Article ID Journal Published Year Pages File Type
4190365 Psychiatry 2006 4 Pages PDF
Abstract

Depression remains a common illness in older people, with major depression affecting approximately 3%, and 10–15% having significant depressive symptoms which fall short of this diagnosis. Some groups of people, such as the bereaved and people with dementia, are at high risk and need careful assessment for depression. The clinical features of late-life depression are broadly similar to those in younger adults.
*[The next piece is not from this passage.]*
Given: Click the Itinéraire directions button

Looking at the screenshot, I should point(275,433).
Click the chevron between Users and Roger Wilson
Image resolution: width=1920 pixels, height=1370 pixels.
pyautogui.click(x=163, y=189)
Accumulating neuroimaging evidence shows atrophy of the hippocampii and key frontal and subcortical structures occurs in older people with depression and hyperintense lesions on MRI occur with increased frequency in late-life depression. Neuropathological studies have demonstrated these lesions are ischaemic and indicate that more widespread inflammatory changes may be present in the prefrontal cortex. This and the strong bidirectional relationship of depression with vascular disease support the view that some older people have a ‘vascular depression’. Management of late-life depression involves similar approaches to younger adults, although older people may take longer to respond. SSRIs should be used as first-line treatment and lithium augmentation and electroconvulsive therapy are efficacious in those who don not respond after switching to an alternative antidepressant. Continuation and maintenance treatment should be given with full-dose antidepressants and combination with manualized psychotherapy is effective. Late-life depression is associated with an increased mortality, much of which is due to cardiovascular and cerebrovascular disease. Chronicity of the depression syndrome and of troubling symptoms occurs in about a third of patients, with a similar proportion having further depressive episodes.